Wednesday, February 9, 2011

Jiddu Krishnamurti Quotes on Self-Knowledge




  • Self-knowledge is not something acquired from a book or from a guru or teacher. Self-knowledge begins in understanding oneself from moment to moment, and that understanding requires one's full attention to be given to each thought at any particular moment without an end in view, because there cannot be complete attention when there is condemnation or justification.
     
  • To understand yourself is to understand the giver of values. Without understanding yourself, there is no renunciation of the world; without self-knowledge there can be only escape, called renunciation, which gives birth to endless problems and miseries.
     
  • To comprehend the whole we must first understand ourselves. The root of understanding lies in oneself, and without the understanding of oneself, there is no comprehension of the world; for the world is oneself. The other - the friend, the relation, the enemy, the neighbor, near or far - is yourself. Self-knowledge is the beginning of right thinking, and in the process of self-knowledge, the infinite is discovered.
     
  • In this process of self-knowledge, right thinking comes into being; and
    right thinking frees the mind from craving. The freedom from craving is
    virtue
     
  • Self-knowledge has no beginning and no end.
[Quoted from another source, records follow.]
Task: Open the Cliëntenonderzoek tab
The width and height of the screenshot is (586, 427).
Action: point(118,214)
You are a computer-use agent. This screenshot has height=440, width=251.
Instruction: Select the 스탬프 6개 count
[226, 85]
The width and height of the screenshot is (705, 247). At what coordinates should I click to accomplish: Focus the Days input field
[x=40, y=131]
It is a constant process of discovery, and what is discovered is true, and truth is liberating, creative.
     
  • Self-knowledge is not a process of the continuity of thinking but the diminishing, the ending of thinking. But you cannot end thinking by any trick, by denial, by control, by discipline, and so on. If you do, you are still caught in the field of thought. Thinking can only come to an end when you know the total content of the thinker, and so one begins to see how important it is to have self-knowledge.
     
  • Without self-knowledge there is no individuality
     
  • A mind that has self-knowledge is learning, whereas a mind that merely applies acquired knowledge to itself and thinks it is self-knowledge is merely accumulating. A mind that accumulates can never learn.
     
  • We have this problem of bringing about the true individual. Such an individual cannot be created except through self-knowledge, and you have to learn about the self. There cannot be any condemnation of what you find and there cannot be any identification with what you find, for any identification, justification, or condemnation is the result of accumulation, and therefore you cease to learn.
     
  • There is no path to reality. Reality is not to be found through any path; it is to be found through the uncharted sea of self-knowledge; the immeasurable is not to be measured by the path of the known.
     
  • Right thinking alone can bring about right action; self-knowledge yields right thinking.